A key question to ask when watching successful rock bands progress into their second and third decades is simply “what are they going to do with what they’ve accomplished?” After reputation and sales success, it offers a lot of insight into a band’s ethos to watch what they do once they can do anything.
In many ways, that’s the question Breaking Benjamin is answering with Aurora. With three platinum records, two gold records, and countless active rock radio hits, Breaking Benjamin has been one of the most consistent and successful voices in hard rock for the past 20 years. Aurora revisits some of those hits and recasts them in acoustic form while also revisiting some of the friendships that Breaking Benjamin has built along the way.
The collection begins, suitably, with a rendition of “So Cold,” one of the band’s earliest chart-climbing singles. Although built with acoustic guitar and a cajon, the energy manages to feel just as intense as the original rock arrangement. Here we get a glimpse also of some more unique instrumentation as the bridge introduces what sounds like an oboe in a chilling solo.
All of the songs that are Breaking Benjamin alone strike a skillful balance between reimagining themselves while retaining the ferocity of the originals. “Angels Fall” is haunting and wistful in its defiant cry: “When angels fall with broken wings / I can’t give up, I can’t give in.” “Tourniquet” hones in on the ebb and flow of rage in Benjamin Burnley’s vocals. “Never Again” and “Torn In Two” both add layers of pathos with their raw reinvention of the original melodies.
The true standouts on this album, however, are the collaborations. It could easily be argued that there has never been a more star-studded features list in our current era of hard rock. Michael Barnes of RED lends his voice to “Failure,” leaning heavily on the melodic part of his skillset to offset some grit from Burnley: “Tired of feeling lost, tired of letting go / Tear the whole world down, tear the whole world down.” RED and Breaking Benjamin have long had a back-and-forth creative relationship (Breaking Benjamin’s current lead guitarist, Jasen Rauch, was originally a member and key creative force in RED). To hear the two vocalists finally on the same track perfects their synergy.
Spencer Chamberlain (Underoath) contributes to “Red Cold River,” his vocal tones perfectly suited to dialing up the flood of despair and determination unleashed in the lyrics. Scooter Ward (Cold) contributes to Aurora‘s single and only new track, “Far Away.” The song stands shoulder to shoulder with the classics in terms of quality, offering a mournful melody from the two legendary rock vocalists: “When the broken fall alive / Let the light take me too / When the waters turn to fire / Heaven, please, let me through.”

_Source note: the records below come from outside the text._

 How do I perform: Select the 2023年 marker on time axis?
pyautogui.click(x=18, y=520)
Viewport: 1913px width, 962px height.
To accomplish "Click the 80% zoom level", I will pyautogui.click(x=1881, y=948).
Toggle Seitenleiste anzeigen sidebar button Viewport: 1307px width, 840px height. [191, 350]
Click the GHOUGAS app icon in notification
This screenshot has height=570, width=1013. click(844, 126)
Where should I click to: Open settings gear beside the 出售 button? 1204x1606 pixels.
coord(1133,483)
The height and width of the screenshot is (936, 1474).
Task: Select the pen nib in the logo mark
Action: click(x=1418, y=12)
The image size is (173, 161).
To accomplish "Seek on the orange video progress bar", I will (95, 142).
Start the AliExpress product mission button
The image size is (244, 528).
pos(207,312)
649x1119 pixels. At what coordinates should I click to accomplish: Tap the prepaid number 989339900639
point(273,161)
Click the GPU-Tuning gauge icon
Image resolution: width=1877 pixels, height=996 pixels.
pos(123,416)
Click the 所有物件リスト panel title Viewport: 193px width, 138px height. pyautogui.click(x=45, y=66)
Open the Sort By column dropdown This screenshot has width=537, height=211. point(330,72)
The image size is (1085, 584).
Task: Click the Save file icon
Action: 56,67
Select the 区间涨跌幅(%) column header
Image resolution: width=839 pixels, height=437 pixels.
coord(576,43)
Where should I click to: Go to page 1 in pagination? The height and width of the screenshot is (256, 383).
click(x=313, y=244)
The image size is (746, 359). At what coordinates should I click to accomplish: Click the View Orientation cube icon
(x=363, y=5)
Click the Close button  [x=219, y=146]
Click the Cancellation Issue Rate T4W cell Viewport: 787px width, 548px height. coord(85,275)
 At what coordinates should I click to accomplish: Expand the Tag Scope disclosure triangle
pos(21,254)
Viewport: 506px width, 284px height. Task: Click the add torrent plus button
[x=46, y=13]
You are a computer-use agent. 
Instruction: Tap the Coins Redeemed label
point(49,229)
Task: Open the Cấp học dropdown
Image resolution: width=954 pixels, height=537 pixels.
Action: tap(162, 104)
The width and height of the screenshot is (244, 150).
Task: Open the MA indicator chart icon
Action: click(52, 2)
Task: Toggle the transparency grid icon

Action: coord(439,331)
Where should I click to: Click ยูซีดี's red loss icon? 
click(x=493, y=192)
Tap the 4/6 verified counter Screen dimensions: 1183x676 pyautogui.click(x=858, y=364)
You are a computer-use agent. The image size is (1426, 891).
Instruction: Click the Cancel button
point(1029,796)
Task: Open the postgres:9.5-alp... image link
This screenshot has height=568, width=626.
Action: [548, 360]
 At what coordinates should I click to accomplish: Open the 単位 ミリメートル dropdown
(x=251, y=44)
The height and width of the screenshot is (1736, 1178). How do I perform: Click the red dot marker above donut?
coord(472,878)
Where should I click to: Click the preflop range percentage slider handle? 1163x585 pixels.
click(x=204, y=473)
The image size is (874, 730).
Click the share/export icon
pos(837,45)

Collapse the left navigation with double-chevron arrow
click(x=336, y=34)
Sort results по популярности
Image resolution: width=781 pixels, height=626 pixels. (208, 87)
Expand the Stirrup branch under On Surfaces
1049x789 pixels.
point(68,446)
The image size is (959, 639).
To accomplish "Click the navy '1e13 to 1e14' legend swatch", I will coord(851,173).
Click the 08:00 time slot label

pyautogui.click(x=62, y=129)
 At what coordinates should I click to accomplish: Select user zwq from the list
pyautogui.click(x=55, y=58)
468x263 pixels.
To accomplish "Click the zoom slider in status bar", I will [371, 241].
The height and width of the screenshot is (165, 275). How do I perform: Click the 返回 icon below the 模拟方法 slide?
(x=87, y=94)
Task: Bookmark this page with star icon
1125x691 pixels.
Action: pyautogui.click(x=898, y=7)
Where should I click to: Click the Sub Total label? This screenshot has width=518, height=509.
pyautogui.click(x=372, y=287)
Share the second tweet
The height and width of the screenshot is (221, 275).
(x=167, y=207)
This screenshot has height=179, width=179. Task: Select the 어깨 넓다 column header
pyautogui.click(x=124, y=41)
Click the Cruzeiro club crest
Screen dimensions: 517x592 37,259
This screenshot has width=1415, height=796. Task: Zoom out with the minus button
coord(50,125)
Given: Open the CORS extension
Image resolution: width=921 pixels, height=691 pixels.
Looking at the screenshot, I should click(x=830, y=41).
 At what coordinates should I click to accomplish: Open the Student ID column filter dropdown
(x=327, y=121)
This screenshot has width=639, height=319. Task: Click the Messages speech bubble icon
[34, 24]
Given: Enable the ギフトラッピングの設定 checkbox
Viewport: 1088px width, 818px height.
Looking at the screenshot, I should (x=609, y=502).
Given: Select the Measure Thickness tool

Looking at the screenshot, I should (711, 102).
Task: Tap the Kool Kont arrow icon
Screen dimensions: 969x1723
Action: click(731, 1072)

Possibly the strongest collaboration on the album is with Adam Gontier (Three Days Grace, Saint Asonia) on “Dance With the Devil.” The tone of the original song is perfectly suited to Gontier’s voice, and given that Three Days Grace and Breaking Benjamin were definitive of a whole era of hard rock, hearing the duet is both nostalgic and also jaw-dropping as they masterfully weave their way in and out of the lyrics. The album closes on another high note with “Dear Agony” featuring Lacey Sturm (Flyleaf). Lacey contributes a unique dynamic with a voice that effortlessly transitions between delicate and ferocious. She has shared that for her, she held the image of Christ in the garden of Gethsemane in mind while singing this song, and that anguish is channeled into a soul-piercing refrain: “Dear Agony / Just let go of me / Suffer slowly / Is this the way it’s got to be? / Dear Agony.“
Aurora is a rare opportunity to hear the energy you might find in a Breaking Benjamin radio or bar acoustic performance captured in digital form. Although the instrumentation and musical arrangements are largely not flashy, they are raw and organic and personal.
But more importantly, Aurora answers the question of what Breaking Benjamin is choosing to do now that their past success puts them in a present position to do whatever they want. The answer is pretty simple: they choose to give back to their fans. They choose to deliver personal performances of favorites. They invite some of their friends to sing along. And in the process, they subvert the rockstar archetype and create a shared experience. In an era of big production and internet stardom, that sense of community Aurora captures is truly priceless.